Monday, May 2, 2016

The dominant's power

Whilst my more recent interests would appear to revolve around 'awareness' in a spiritual sense, it is actually non-awareness and quiet, subtle movements of sensibility that truly arouses my interest, both as a writer and reader, but also as someone who has made a study of the D/s experience.

As I came to experience it, the Dominant created a sort of magic, or other-world sort of experience for me. I was sometimes off-balance; unaware. This was their creation, to ensure that I didn't know what was going on; that I was sure of not much at all; that I was surprised; discombobulated; emotionally charged in one way or another.

It was as if I was playing tennis with a professional tennis player and whilst I was jumping on the spot trying to predict which way the tennis ball would be served, so frisky that I imperceptibly jumped one way a split second before the ball left the net, so the ball went in the opposite direction.

One spends a lot of time trying to perfect that instinctive move until it dawns that one cannot perfect the move when trying too hard. Best to relax and do one's best. Sometimes one will jump right and sometimes one will jump wrong, but it is a 50:50 thing.

When completely in the groove, in the palm of the Dominant's hand, I learned to adore the unpredictability and to revel in experiences of such intense preparation on his part, that I had missed the possibility of the thing entirely. It was then that I felt that things were completely out of my control, and that the sense of scrumptious free fall was completely worth the realization that I had been outfoxed.

And there it is: I do love to be outfoxed.

And, finding pleasure in being dum dum, when I am in fact not dumb, and know myself not to be dumb; that's a sort of outfoxing right there. Subtly, imperceptibly; without awareness of what was truly happening, I was being taken to a state of mind where I had no power, no ability nor desire to disagree.

Yep. I was an 'objekt'. How could I deny what seemed/seems so categorically undeniable? If, when my mind was unpacked and thrown away I felt an empty headed joy, how could I disagree that this was what I was and had always wanted to be?

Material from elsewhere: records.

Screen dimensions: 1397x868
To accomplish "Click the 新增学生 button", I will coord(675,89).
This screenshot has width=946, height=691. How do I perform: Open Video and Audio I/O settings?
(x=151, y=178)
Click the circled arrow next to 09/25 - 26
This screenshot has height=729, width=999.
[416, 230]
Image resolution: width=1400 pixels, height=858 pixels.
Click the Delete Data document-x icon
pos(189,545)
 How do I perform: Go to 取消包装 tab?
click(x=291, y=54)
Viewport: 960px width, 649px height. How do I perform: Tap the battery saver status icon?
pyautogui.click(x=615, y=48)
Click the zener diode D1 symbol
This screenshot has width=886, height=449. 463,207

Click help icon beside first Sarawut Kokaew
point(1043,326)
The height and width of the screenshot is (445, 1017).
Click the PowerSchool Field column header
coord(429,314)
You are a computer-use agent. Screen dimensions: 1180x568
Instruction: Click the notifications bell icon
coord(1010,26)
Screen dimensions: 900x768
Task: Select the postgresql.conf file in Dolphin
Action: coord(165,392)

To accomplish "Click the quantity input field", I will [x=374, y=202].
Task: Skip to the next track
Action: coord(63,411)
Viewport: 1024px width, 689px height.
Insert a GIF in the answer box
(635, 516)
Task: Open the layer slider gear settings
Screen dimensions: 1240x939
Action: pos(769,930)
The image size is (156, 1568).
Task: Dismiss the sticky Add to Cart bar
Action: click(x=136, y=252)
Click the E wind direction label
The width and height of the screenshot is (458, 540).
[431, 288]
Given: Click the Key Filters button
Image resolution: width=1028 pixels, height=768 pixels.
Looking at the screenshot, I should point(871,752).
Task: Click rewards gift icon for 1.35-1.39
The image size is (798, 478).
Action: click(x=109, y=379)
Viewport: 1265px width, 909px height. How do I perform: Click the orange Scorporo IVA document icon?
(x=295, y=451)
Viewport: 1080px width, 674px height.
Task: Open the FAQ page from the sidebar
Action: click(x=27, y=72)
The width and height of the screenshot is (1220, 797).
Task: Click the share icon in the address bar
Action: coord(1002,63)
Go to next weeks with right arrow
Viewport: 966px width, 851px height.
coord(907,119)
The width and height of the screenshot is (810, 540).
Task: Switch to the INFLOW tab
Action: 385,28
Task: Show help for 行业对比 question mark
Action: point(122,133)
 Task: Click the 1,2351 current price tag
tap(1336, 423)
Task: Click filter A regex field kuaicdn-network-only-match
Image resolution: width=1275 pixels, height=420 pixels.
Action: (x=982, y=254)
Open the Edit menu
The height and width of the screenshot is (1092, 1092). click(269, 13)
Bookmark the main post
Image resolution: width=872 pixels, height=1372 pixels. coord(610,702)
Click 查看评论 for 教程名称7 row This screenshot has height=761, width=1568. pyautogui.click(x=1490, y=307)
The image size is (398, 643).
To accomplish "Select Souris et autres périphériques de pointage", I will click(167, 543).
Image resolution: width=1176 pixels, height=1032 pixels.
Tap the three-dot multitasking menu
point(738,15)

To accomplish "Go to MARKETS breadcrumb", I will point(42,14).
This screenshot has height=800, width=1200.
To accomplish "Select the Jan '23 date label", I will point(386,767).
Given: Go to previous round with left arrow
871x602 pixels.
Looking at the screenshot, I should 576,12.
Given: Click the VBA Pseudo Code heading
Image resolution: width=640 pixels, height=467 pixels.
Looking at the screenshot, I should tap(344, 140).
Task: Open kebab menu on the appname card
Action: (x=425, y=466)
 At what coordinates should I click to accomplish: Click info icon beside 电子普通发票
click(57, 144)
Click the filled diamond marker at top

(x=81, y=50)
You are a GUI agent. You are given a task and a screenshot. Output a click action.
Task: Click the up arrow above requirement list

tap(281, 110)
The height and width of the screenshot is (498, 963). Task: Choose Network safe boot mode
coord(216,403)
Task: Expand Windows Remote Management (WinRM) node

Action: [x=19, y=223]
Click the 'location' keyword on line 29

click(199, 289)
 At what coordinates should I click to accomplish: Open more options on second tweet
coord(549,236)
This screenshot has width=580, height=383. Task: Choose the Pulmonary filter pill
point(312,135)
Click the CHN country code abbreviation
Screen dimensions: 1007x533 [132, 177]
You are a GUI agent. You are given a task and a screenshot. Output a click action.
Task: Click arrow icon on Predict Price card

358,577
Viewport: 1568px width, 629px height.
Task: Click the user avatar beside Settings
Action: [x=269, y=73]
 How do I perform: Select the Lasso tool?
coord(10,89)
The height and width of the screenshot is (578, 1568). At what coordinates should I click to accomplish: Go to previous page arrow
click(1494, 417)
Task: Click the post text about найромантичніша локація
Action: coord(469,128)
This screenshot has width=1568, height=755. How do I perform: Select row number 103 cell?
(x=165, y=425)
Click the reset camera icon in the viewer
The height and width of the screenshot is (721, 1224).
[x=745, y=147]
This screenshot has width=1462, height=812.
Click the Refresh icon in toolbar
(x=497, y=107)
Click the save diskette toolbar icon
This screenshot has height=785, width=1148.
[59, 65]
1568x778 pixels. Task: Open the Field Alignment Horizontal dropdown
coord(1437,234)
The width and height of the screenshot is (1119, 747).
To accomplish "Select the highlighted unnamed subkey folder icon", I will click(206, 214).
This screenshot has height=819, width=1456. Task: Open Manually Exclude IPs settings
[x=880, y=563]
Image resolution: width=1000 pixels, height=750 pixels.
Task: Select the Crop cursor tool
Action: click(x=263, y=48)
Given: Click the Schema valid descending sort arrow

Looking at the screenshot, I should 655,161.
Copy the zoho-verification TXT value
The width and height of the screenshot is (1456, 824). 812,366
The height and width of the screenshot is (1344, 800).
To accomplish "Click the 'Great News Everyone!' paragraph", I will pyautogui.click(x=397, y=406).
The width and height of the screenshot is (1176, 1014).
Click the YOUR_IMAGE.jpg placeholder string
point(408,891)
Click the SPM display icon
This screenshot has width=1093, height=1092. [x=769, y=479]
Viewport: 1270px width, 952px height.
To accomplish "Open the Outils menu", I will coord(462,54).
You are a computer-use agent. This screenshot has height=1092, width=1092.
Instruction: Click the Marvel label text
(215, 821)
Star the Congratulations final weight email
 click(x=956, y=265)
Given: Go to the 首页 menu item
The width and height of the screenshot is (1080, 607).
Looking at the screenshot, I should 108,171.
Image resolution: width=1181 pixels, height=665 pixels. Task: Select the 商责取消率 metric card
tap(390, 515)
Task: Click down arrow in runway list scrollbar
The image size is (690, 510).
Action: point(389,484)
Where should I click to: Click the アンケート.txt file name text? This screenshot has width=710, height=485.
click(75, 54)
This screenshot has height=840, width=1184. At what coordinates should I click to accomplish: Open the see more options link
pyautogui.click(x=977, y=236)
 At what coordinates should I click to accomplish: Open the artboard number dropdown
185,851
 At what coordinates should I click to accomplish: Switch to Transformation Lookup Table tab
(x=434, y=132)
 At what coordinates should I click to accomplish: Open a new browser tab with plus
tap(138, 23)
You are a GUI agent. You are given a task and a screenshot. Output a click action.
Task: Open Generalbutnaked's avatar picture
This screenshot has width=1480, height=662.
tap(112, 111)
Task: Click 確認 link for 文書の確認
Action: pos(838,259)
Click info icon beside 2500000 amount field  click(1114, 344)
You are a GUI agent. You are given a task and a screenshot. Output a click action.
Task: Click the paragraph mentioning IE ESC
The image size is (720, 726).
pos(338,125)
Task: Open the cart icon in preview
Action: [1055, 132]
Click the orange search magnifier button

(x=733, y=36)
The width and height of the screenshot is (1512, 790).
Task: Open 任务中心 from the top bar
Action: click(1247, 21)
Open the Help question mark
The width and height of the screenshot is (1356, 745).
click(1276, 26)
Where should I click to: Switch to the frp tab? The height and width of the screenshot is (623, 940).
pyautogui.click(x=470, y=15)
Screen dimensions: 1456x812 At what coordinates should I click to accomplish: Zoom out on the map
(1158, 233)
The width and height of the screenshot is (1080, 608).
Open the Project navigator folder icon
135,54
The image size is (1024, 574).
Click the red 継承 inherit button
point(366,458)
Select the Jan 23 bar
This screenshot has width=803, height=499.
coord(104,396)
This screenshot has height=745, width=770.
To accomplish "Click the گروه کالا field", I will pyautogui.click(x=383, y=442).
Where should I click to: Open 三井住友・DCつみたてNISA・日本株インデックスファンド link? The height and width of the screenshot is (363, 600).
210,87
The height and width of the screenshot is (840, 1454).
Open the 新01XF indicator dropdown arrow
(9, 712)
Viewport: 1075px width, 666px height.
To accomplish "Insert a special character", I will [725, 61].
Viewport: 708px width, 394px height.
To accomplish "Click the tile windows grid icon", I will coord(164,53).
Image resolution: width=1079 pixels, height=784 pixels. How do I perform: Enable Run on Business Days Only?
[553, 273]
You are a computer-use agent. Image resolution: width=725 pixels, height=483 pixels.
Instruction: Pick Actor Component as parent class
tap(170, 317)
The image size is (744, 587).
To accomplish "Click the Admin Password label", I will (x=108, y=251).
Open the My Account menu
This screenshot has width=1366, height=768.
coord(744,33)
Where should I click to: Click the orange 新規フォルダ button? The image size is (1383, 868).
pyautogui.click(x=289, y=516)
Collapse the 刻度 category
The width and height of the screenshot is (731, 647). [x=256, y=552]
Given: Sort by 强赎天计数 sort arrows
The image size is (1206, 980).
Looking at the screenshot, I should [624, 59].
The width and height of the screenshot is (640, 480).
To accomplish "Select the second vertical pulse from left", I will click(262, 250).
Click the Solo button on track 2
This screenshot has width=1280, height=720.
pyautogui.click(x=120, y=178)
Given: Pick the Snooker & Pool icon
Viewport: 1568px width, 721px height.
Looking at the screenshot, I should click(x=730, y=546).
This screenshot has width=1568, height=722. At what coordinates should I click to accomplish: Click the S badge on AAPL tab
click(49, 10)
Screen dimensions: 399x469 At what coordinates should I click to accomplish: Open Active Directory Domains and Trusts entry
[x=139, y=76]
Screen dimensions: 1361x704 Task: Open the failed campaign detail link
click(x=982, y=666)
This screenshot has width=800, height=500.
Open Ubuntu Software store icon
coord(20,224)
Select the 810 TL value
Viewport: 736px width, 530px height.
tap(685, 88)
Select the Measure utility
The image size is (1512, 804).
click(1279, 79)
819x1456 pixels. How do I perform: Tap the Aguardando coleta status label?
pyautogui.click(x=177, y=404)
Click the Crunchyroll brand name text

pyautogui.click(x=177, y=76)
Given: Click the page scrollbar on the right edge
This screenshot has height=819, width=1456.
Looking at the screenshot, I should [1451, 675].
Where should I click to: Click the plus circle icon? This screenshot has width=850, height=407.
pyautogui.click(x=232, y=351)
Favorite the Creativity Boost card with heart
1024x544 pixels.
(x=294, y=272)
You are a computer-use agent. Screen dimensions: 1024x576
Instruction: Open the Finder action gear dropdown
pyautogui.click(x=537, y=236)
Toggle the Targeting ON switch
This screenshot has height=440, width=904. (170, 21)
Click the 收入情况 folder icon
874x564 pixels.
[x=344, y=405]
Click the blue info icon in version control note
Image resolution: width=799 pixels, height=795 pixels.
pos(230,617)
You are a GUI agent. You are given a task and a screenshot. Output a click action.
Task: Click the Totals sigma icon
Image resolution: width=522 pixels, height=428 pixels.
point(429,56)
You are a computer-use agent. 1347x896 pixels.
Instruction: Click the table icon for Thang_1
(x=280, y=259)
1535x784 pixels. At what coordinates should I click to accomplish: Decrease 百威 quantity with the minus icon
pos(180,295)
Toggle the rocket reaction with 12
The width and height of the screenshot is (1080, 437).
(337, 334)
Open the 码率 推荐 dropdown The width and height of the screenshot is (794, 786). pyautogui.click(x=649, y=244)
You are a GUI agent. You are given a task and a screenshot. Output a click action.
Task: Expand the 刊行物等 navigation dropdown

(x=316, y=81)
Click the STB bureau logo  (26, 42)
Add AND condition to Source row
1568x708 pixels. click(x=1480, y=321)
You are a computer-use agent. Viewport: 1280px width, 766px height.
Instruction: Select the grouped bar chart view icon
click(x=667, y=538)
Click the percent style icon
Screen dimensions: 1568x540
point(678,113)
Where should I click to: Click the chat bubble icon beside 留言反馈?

Are lies involved in this sort of dream-making surreal state? I do believe so, yes. It's hazy; not easily proven, but I do believe that lies are told to bimbo. There's this little silent gap; that teeny tiny moment occasionally when she says in her mind, 'hmmm, could that be right?'. And, she knows in that moment; she knows that there is a porky being told to her.

It's a funny thing because a fib should matter. Lies usually make for distance between people, making intimacy all the more difficult. Yet, there are situations when it hasn't mattered to me all that much. Bit by bit, a state of belief and disbelief has braided together.

It's not so much a 'co-dependent' stance that is being taken in her decision to stay silent about her feelings (although that could be part of it) but rather that there's a fear that in declaring her belief of the true state of things, something magical will disappear. We so want to hold the Other in high regard. That's it, I think. [edit: on re-reading I was gobsmacked that I had so fallen into the state of 'bimbo', 'her', by simply talking about this...]

If magic is to occur again, and bimbo certainly hopes that it will, she must believe in the overall worth of the experience. If, to experience the magic of Christmas one must believe in the spirit of Christmas, or to feel the peace of a religion - faith - one must believe in a deity of some kind, then one must believe that there is magic possible between two humble people. I believe that.